Required work: Reproduce the records precisely. Every line should be included.

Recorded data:
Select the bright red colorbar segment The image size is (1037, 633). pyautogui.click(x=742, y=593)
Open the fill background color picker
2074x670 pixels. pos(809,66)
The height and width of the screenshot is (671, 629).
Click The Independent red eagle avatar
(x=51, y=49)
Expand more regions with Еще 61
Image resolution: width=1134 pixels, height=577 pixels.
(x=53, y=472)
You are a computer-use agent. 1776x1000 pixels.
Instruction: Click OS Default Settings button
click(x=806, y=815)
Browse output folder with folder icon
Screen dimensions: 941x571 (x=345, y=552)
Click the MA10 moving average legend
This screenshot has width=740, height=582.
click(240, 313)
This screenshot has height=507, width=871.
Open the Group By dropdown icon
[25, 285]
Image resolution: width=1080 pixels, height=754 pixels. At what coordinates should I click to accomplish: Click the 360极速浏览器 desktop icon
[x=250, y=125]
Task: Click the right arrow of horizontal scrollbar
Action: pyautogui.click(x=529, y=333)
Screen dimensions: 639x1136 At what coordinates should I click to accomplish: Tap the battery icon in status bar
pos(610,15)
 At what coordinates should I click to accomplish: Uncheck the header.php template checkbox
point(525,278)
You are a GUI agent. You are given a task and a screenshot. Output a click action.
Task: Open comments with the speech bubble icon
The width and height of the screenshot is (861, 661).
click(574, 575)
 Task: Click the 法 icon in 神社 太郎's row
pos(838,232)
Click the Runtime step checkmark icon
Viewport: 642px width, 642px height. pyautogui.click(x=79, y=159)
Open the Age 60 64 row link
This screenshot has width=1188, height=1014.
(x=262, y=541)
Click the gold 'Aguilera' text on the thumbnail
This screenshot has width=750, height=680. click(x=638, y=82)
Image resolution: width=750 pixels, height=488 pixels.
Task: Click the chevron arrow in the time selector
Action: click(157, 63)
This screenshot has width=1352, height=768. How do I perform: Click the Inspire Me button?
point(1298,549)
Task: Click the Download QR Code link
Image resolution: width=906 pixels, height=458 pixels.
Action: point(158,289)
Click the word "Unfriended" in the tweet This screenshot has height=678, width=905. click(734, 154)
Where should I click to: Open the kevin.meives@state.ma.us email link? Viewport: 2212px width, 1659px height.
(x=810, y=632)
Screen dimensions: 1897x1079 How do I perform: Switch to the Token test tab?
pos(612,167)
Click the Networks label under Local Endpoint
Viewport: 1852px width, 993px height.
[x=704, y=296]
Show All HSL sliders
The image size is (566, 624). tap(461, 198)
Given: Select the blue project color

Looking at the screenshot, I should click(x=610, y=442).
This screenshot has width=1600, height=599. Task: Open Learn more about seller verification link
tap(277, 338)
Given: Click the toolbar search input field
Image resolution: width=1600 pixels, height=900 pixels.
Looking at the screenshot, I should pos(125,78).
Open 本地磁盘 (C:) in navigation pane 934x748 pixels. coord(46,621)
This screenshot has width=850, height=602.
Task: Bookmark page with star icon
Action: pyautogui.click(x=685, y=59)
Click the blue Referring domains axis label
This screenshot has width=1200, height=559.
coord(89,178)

Written response:
Select the bright red colorbar segment The image size is (1037, 633). pyautogui.click(x=742, y=593)
Open the fill background color picker
2074x670 pixels. pos(809,66)
The height and width of the screenshot is (671, 629).
Click The Independent red eagle avatar
(x=51, y=49)
Expand more regions with Еще 61
Image resolution: width=1134 pixels, height=577 pixels.
(x=53, y=472)
You are a computer-use agent. 1776x1000 pixels.
Instruction: Click OS Default Settings button
click(x=806, y=815)
Browse output folder with folder icon
Screen dimensions: 941x571 (x=345, y=552)
Click the MA10 moving average legend
This screenshot has width=740, height=582.
click(240, 313)
This screenshot has height=507, width=871.
Open the Group By dropdown icon
[25, 285]
Image resolution: width=1080 pixels, height=754 pixels. At what coordinates should I click to accomplish: Click the 360极速浏览器 desktop icon
[x=250, y=125]
Task: Click the right arrow of horizontal scrollbar
Action: pyautogui.click(x=529, y=333)
Screen dimensions: 639x1136 At what coordinates should I click to accomplish: Tap the battery icon in status bar
pos(610,15)
 At what coordinates should I click to accomplish: Uncheck the header.php template checkbox
point(525,278)
You are a GUI agent. You are given a task and a screenshot. Output a click action.
Task: Open comments with the speech bubble icon
The width and height of the screenshot is (861, 661).
click(574, 575)
 Task: Click the 法 icon in 神社 太郎's row
pos(838,232)
Click the Runtime step checkmark icon
Viewport: 642px width, 642px height. pyautogui.click(x=79, y=159)
Open the Age 60 64 row link
This screenshot has width=1188, height=1014.
(x=262, y=541)
Click the gold 'Aguilera' text on the thumbnail
This screenshot has width=750, height=680. click(x=638, y=82)
Image resolution: width=750 pixels, height=488 pixels.
Task: Click the chevron arrow in the time selector
Action: click(157, 63)
This screenshot has width=1352, height=768. How do I perform: Click the Inspire Me button?
point(1298,549)
Task: Click the Download QR Code link
Image resolution: width=906 pixels, height=458 pixels.
Action: point(158,289)
Click the word "Unfriended" in the tweet This screenshot has height=678, width=905. click(734, 154)
Where should I click to: Open the kevin.meives@state.ma.us email link? Viewport: 2212px width, 1659px height.
(x=810, y=632)
Screen dimensions: 1897x1079 How do I perform: Switch to the Token test tab?
pos(612,167)
Click the Networks label under Local Endpoint
Viewport: 1852px width, 993px height.
[x=704, y=296]
Show All HSL sliders
The image size is (566, 624). tap(461, 198)
Given: Select the blue project color

Looking at the screenshot, I should click(x=610, y=442).
This screenshot has width=1600, height=599. Task: Open Learn more about seller verification link
tap(277, 338)
Given: Click the toolbar search input field
Image resolution: width=1600 pixels, height=900 pixels.
Looking at the screenshot, I should pos(125,78).
Open 本地磁盘 (C:) in navigation pane 934x748 pixels. coord(46,621)
This screenshot has width=850, height=602.
Task: Bookmark page with star icon
Action: pyautogui.click(x=685, y=59)
Click the blue Referring domains axis label
This screenshot has width=1200, height=559.
coord(89,178)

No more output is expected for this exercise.